Requirements:
1 - According to the discussion of startup ideas, what is PG's advice?
2 - Pick up the discussion of startup ideas after its last sentence and carry it on.

Let us have it! And please add your email in profile


This is good advice and applies to virtually every industry.


> how do you get startup ideas?

One fairly effective way is to focus on problems, nuisances, frustrations, or pain points. What do people/groups/companies dislike, hate, etc? What can be improved on? What wastes resources that could be made more efficient? Someone will usually pay for something that solves a problem.

You don't necessarily need an original idea, often it's just a matter of doing the same thing others are already doing, but better, or cheaper, or differently. Many people get stuck on coming up with some unique idea, when in reality most businesses are not doing anything particularly unique at all.


PG's advice is not try to think of startup ideas, but start noticing problems around you. It's hard being creative on demand and so that advice makes sense. Like I said below, I am having the problem of noticing problems, not even startup ideas. Maybe we are so used to the status quo? Should I question anything accepted as a common sense in the industry?


If people ever ask you for certain kinds of help or are baffled that you manage to easily do X when X is their worst nightmare, you may have a something to offer. But, it can still be a lot of work to figure out how to turn it into a thriving business.

I have started a number of blogs in response to apparent demand for information I know on various subjects. Even that has been very challenging in terms of trying to figure out how to best serve the needs of other people, turn it into a business model, etc. I have "pivoted" repeatedly in certain problem spaces. I might have a few things that don't completely suck at this point. ;-) But, I am still sorting out how this becomes some kind of meaningful income stream, etc.

Best.


These days I think of apps, then try and work backwards into a *startup that could grow out of it (and have the vision for x10 growth).

For example, an app for tracking expenses vs income => business owners tracking expenses => expenses in a business => selling tight integration into a POS (where the income happens) => startup about POS systems that integrate into your slick app (and yeah that exists)

Supplied material:
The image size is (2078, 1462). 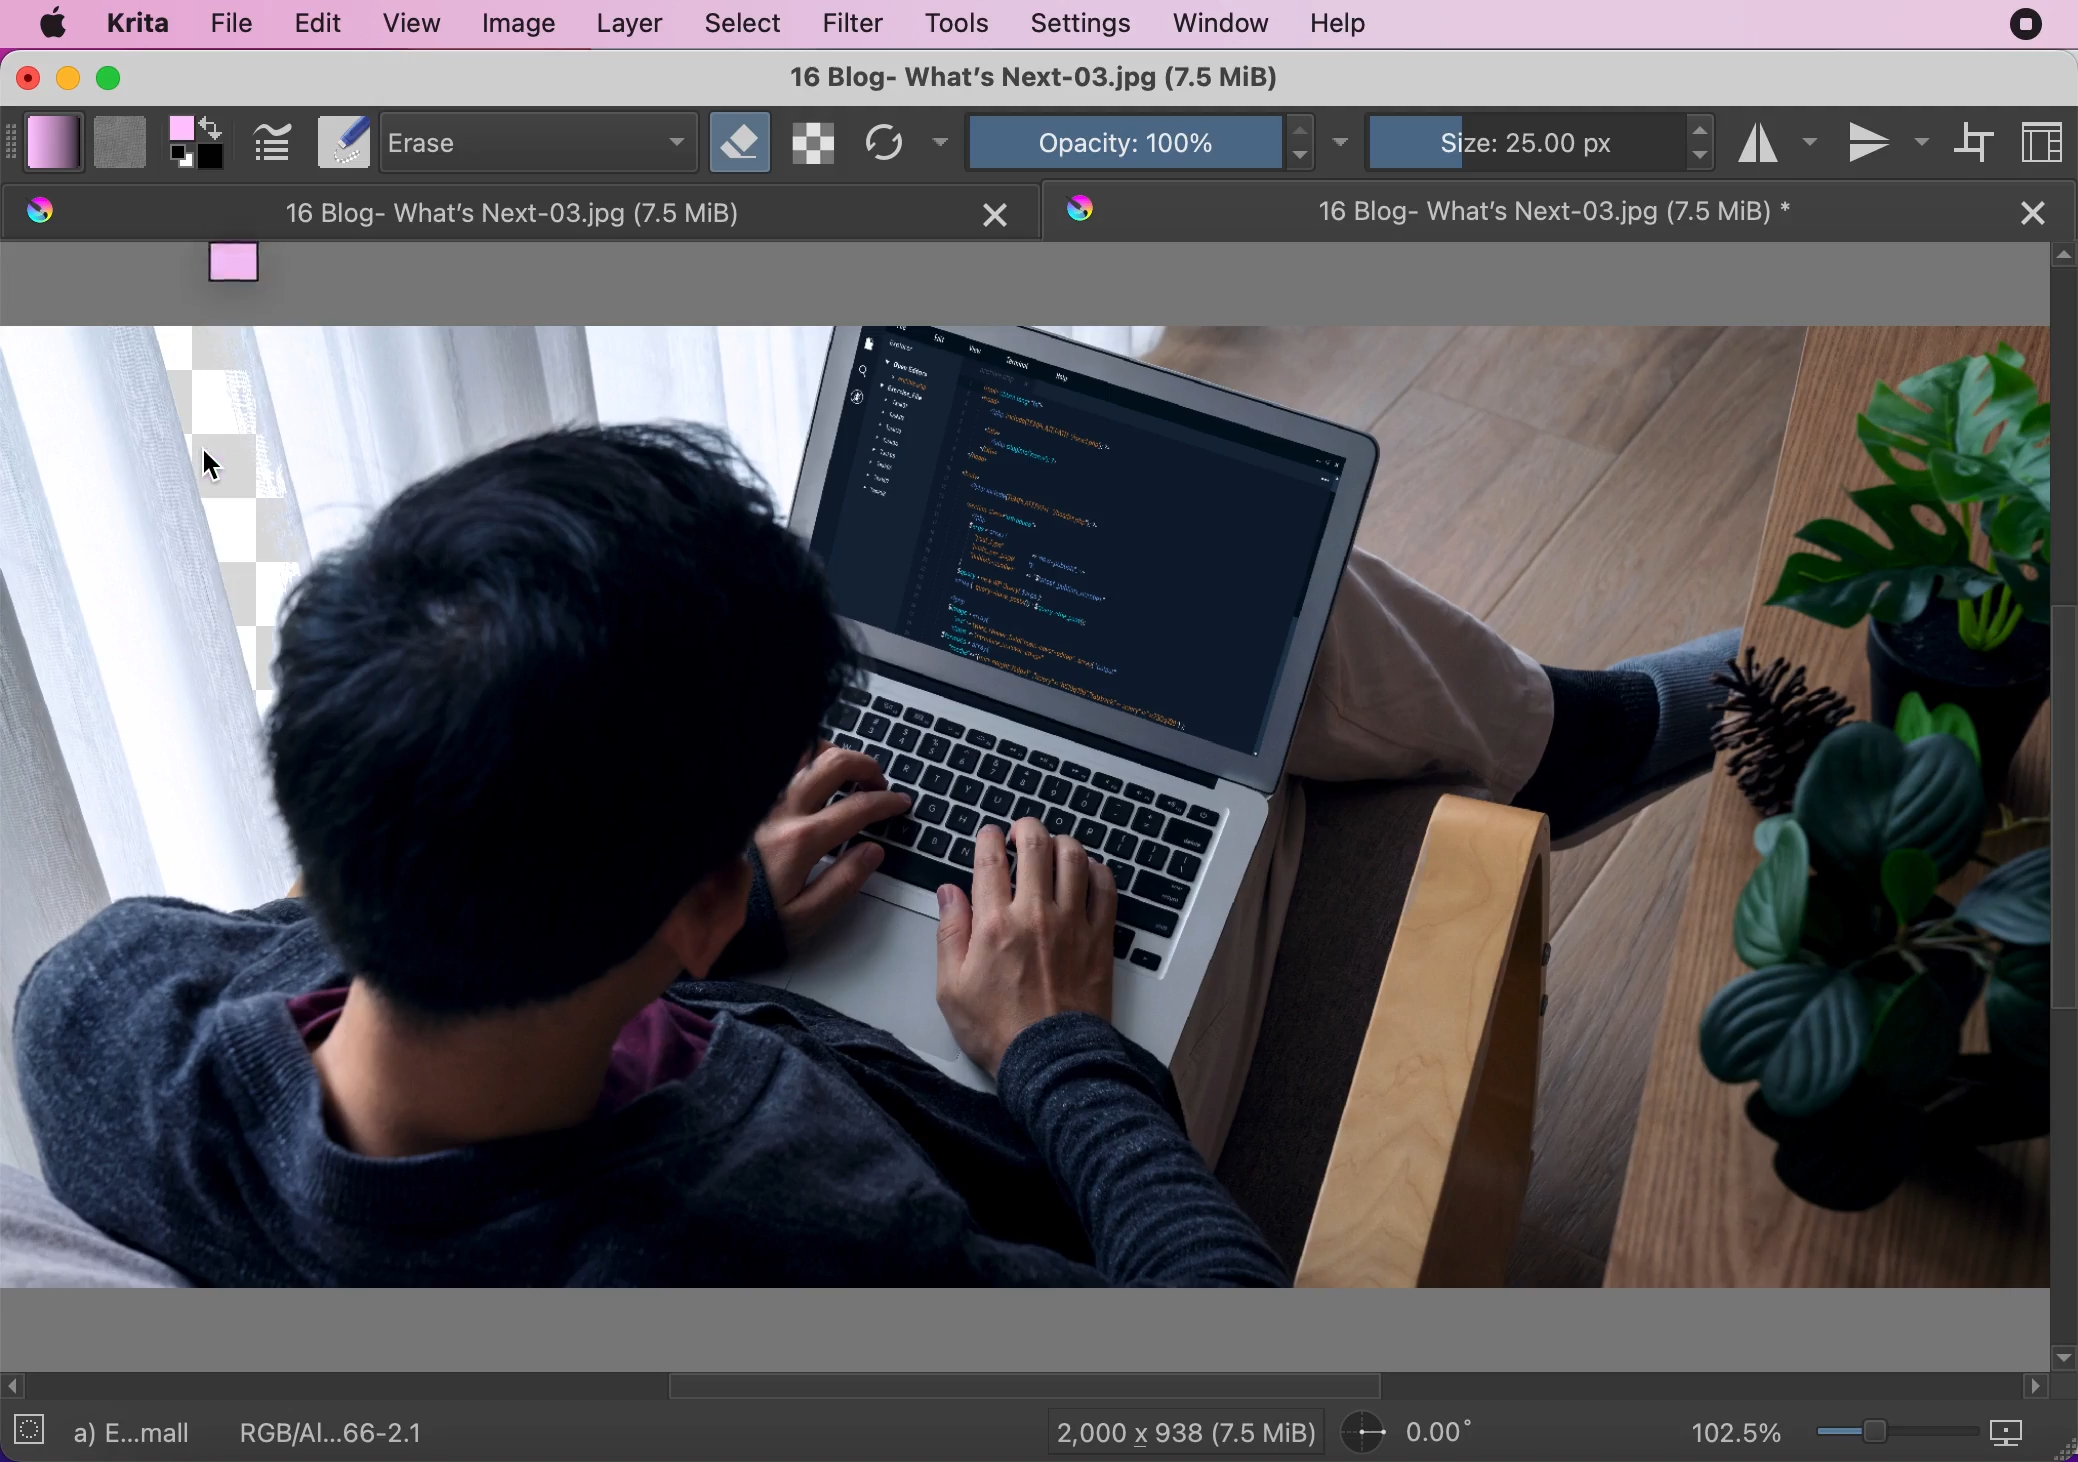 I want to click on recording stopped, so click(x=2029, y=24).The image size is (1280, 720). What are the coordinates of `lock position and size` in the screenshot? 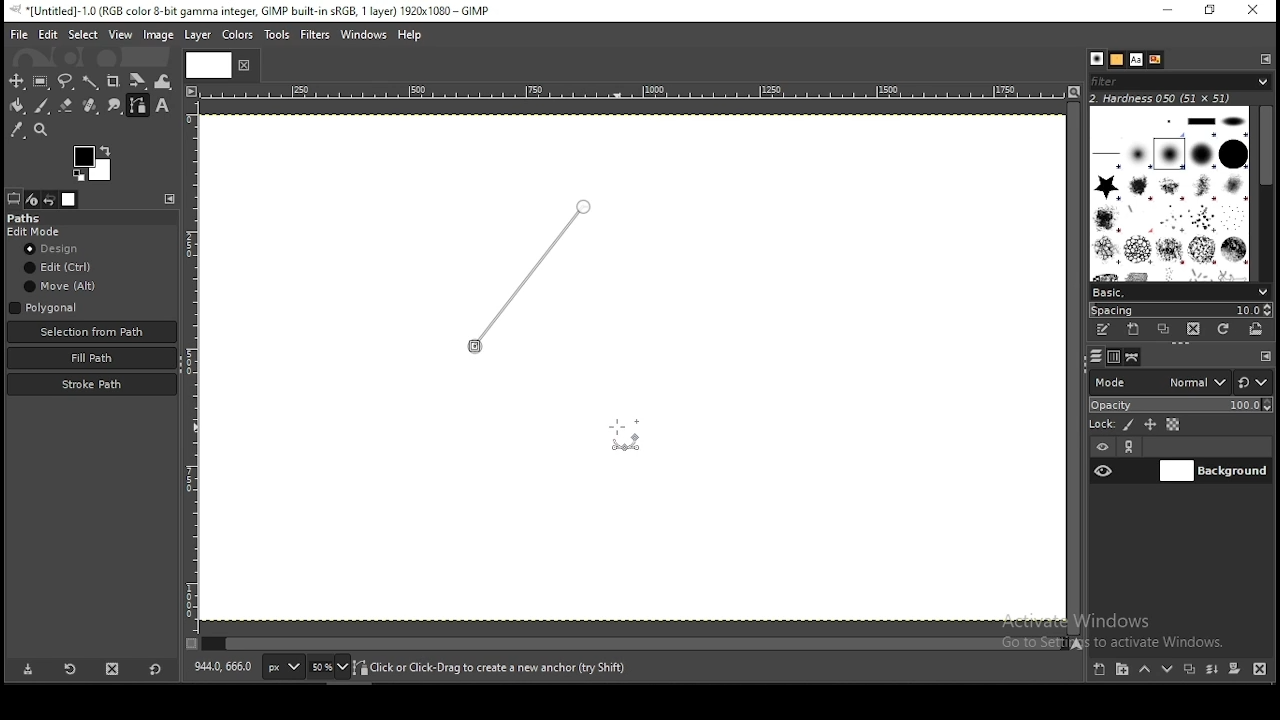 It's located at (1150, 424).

Task-by-task answers:
1 - Don't try to think of startup ideas; start noticing problems around you.

2 -
Ages ago there was an Idea Board like site posted on here, where anyone was posting and you could browse for things

Edit: the Google now lists at least 6


Think of something that you need solved for you and others might need.


Another aspect besides the field which others gave great insight about, one aspect is costs and access to capital.

When I decided to go the startup route I had a strong idea, validation from potential customers, high barrier to entry for competitors, very small amount of software dev to do, etc.

Only problem I needed between 500k-1M€ of starting capital to get the idea rolling. I only had less than 50k€ in my name. I found potential investors but obviously a very large dilution factor.

I switched to another idea, which required considerable amount of software work that I could do before creating the company but needed about 50k€ of starting capital. I went that route, found cofounders, a team, etc...and so far, 6 years and a few small rounds, we raised about 1M€ and are one of the only players in our field to be profitable, despite competitors having raised significantly more.

Recently I had a look at another problem I could solve in an entirely different field (which I know little about). I estimated startup capital at about 5M€ to reach MVP. Guess what? A few weeks ago a joint venture between major players in this field announced a 3 year R&D programme and 25M€ investment. There is no way I could beat them.


This guy does Lean


Look at the team first. Ideas usually need experts in their fields, so the teams are usually different. Now imagine you're trapped on an island with cannibals. Who would you take?

Your idea is wrong. The market could be off, the solution is not a good fit, the product night be too expensive, the partners might not be receptive.

What are the consequences of that? It's like trying to shoot a small target at a distance. Your first bullet will miss. That's fine. But how will you hit it?

If you only have one bullet, very limited resources, are you accurate enough to not miss? Do you have a high firing rate? Can you do 3 prototypes/day? What are the odds of hitting other targets in the field even if you don't get yours?

But there's more.. most of your targets will actually be hidden. Now how well do you know your space? If you are building something for millennials, a partner be a millennial. If you build something for city councils, ideally one partner has managed a city council. The more you know your space, the easier it is in everything.


1. scan online forums for common problems if one exists. This is a manual effort, but it can pay off as you will be building something that is already in need.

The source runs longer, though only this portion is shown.